Work order
Retype word for word the stretch of entries below from the line that has "Task: Open the" through the line that has "Task: Click the", and omit the pictures.

● ● ● ● ● ● ●

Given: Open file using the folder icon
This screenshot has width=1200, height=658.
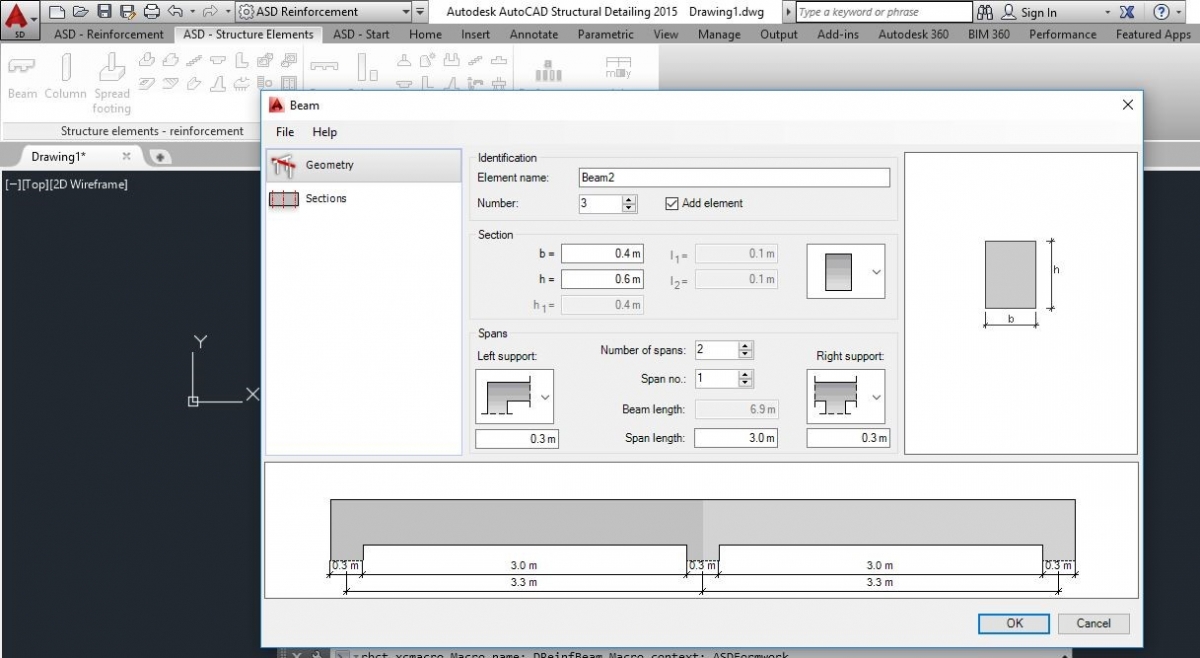Looking at the screenshot, I should (80, 12).
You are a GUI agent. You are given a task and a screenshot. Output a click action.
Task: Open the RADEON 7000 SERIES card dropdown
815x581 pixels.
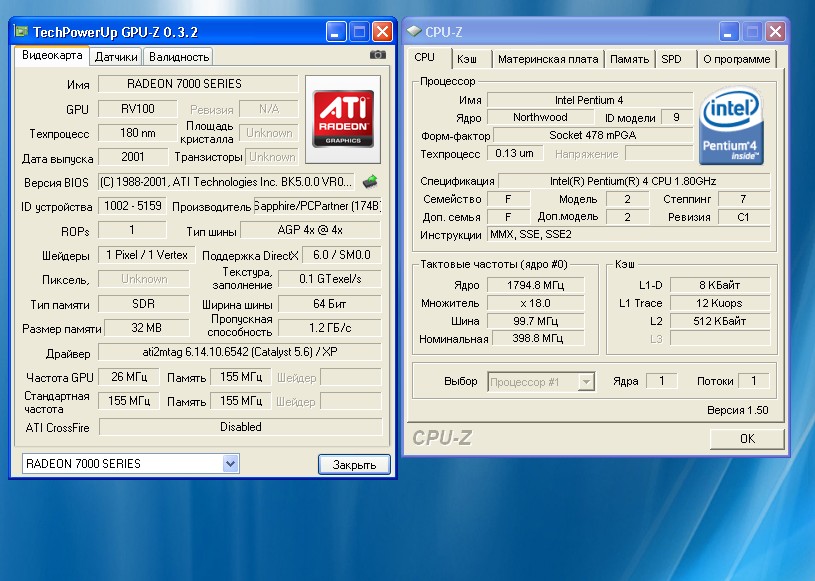[x=231, y=464]
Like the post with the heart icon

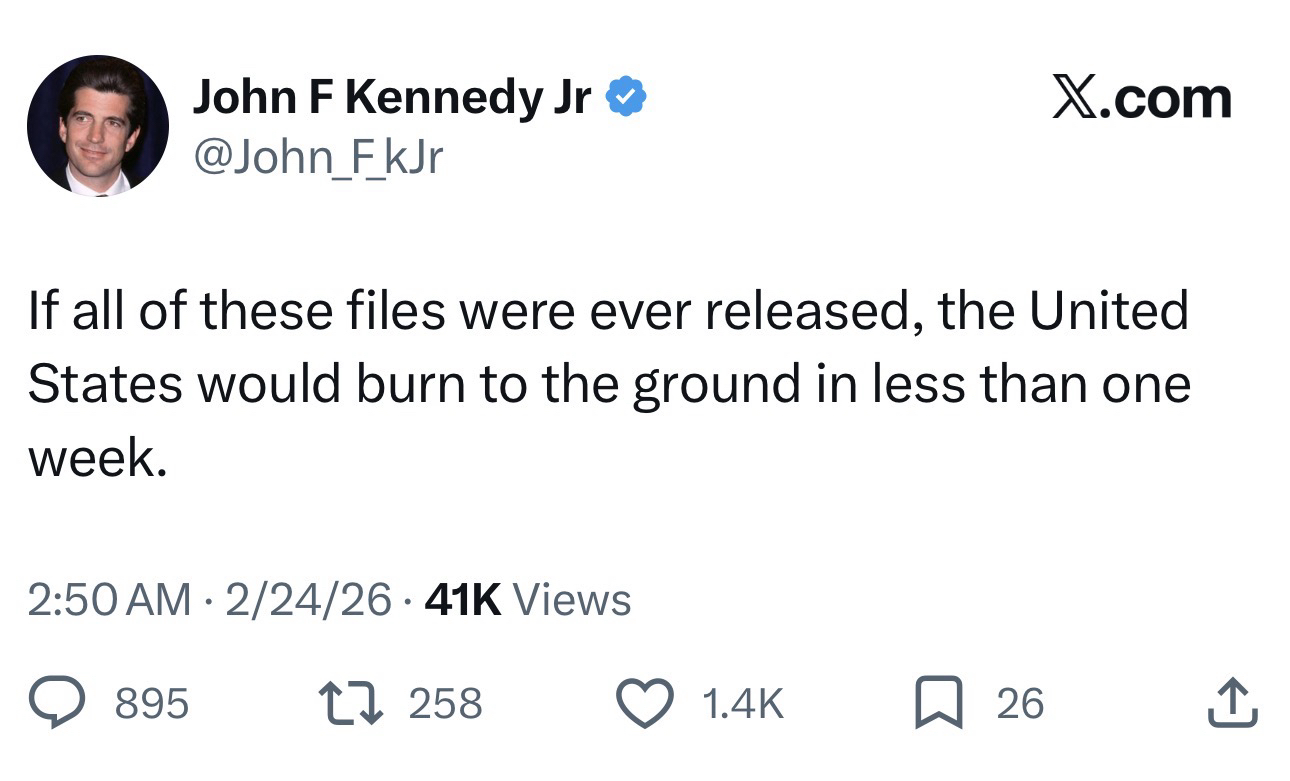pyautogui.click(x=645, y=702)
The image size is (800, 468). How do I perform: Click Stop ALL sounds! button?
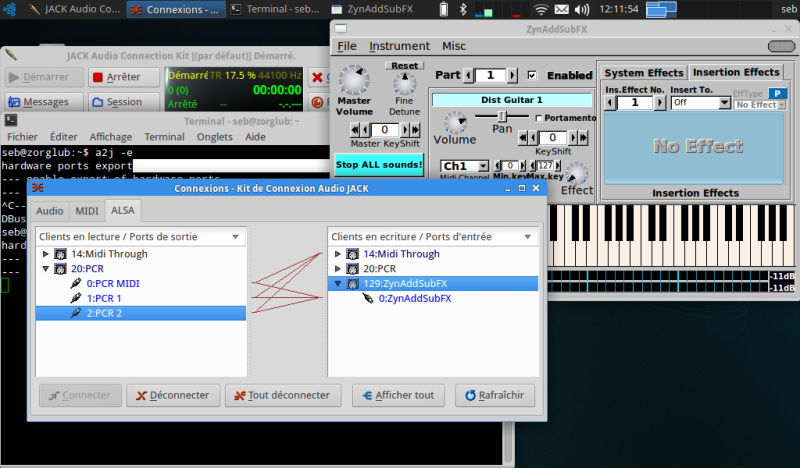379,165
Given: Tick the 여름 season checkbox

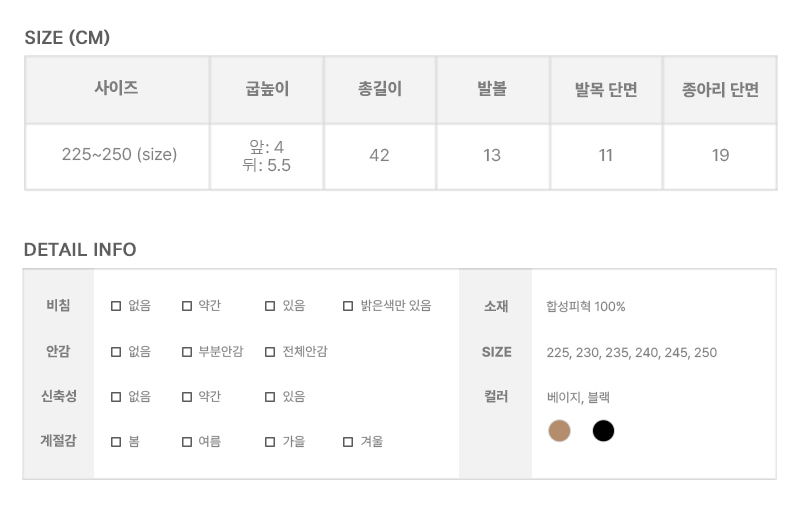Looking at the screenshot, I should [187, 442].
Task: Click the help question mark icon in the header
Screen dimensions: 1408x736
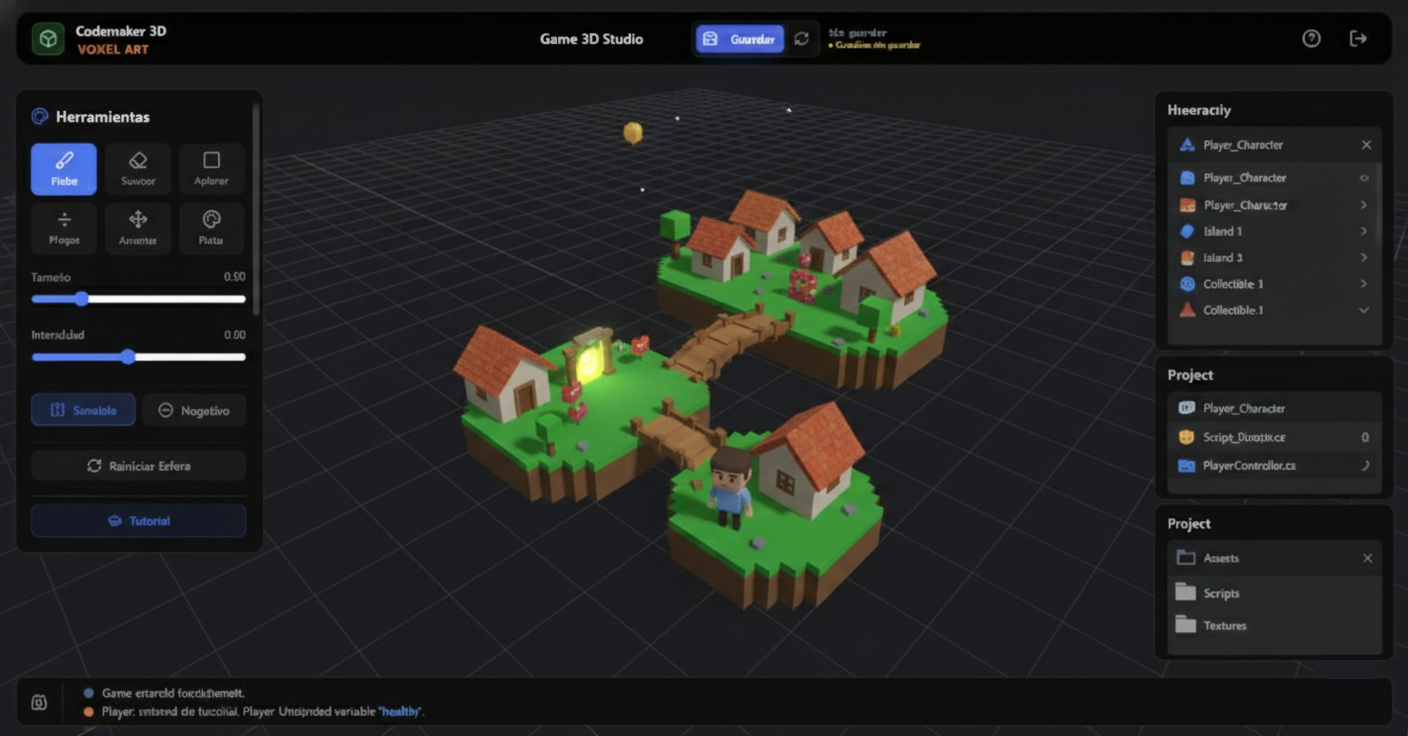Action: click(x=1311, y=38)
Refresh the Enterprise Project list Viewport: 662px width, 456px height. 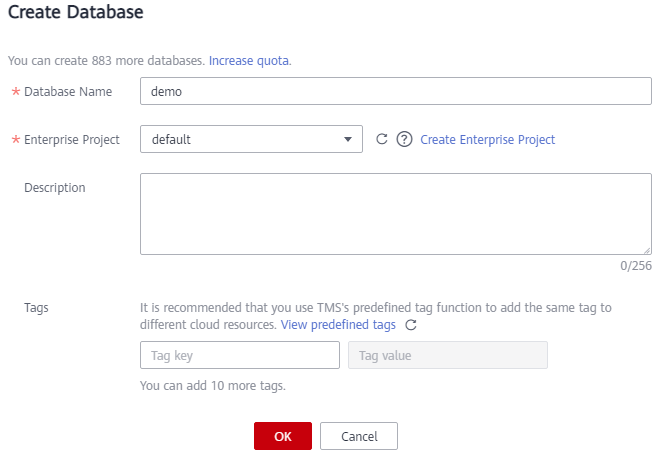[382, 139]
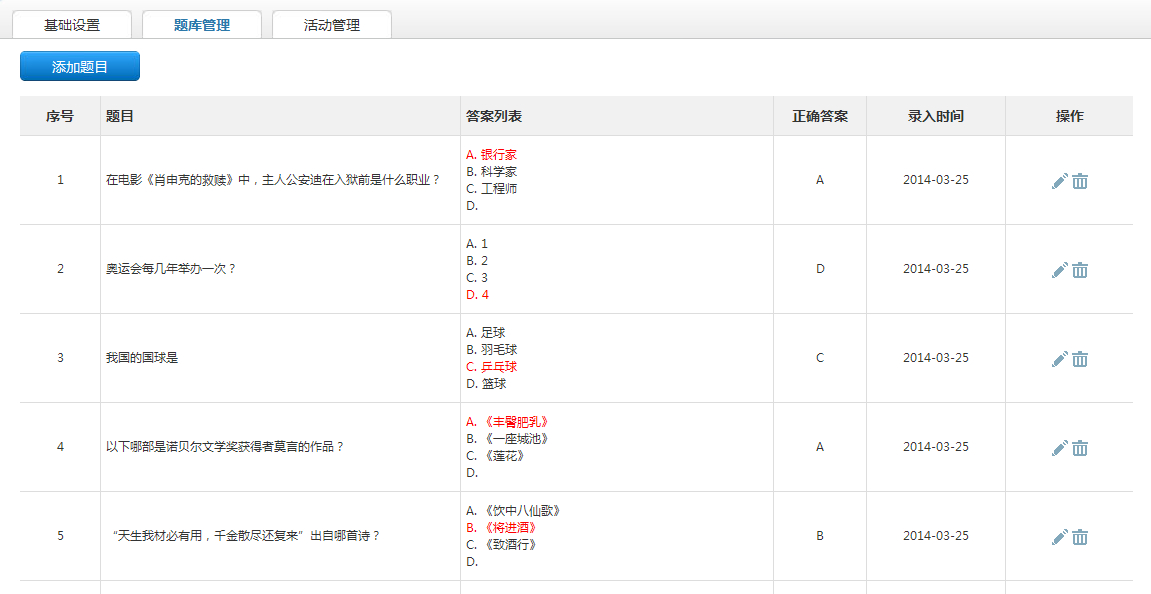Edit the Olympics question with the pencil icon

(1059, 270)
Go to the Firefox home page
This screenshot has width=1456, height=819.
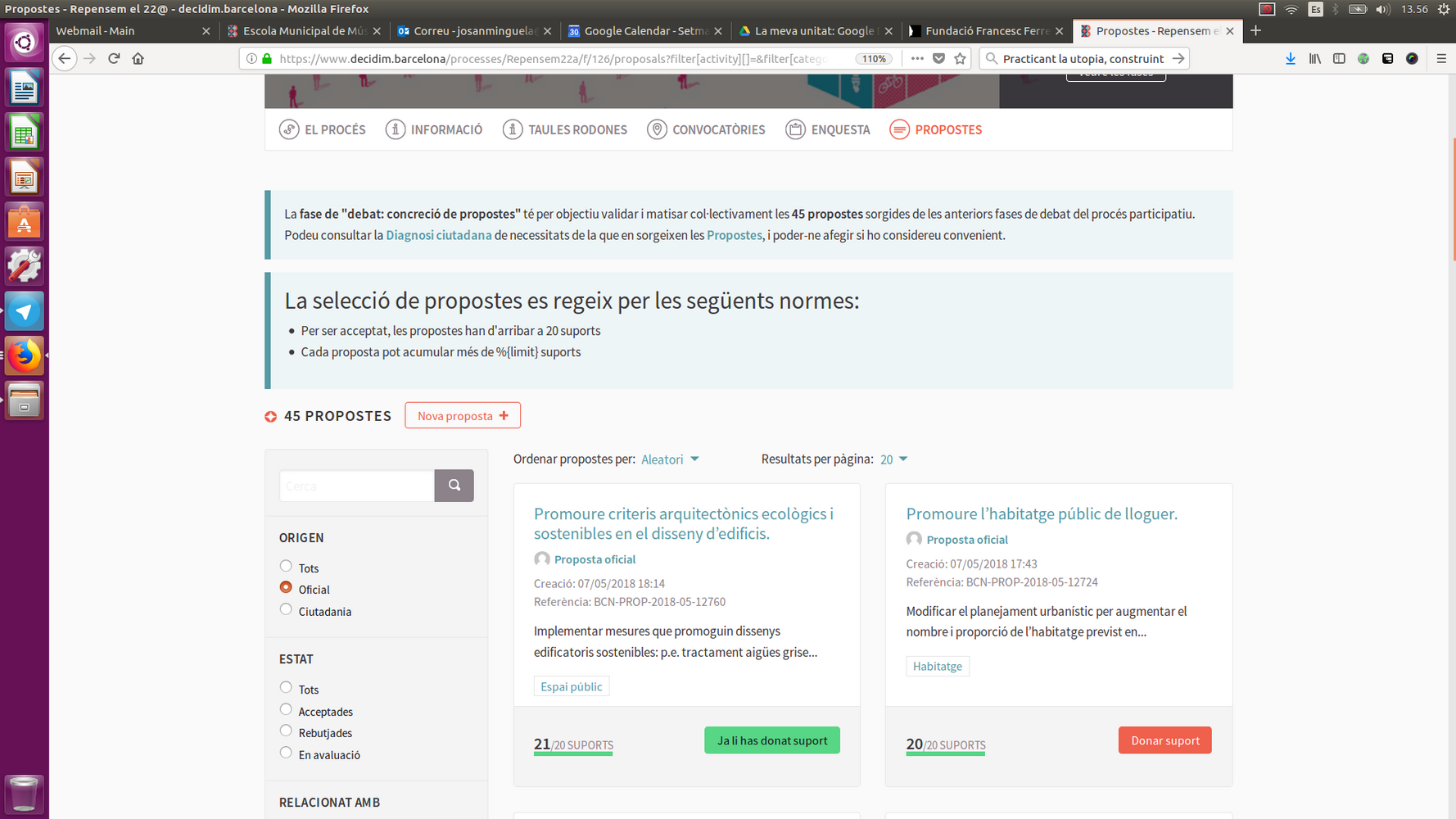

● ● ● ● ● ● ●

Task response
Task: Open the RADEON 7000 SERIES card dropdown
815x581 pixels.
[x=231, y=464]
Like the post with the heart icon

pyautogui.click(x=645, y=702)
The image size is (800, 468). How do I perform: Click Stop ALL sounds! button?
379,165
Given: Tick the 여름 season checkbox

Looking at the screenshot, I should [187, 442].
Task: Click the help question mark icon in the header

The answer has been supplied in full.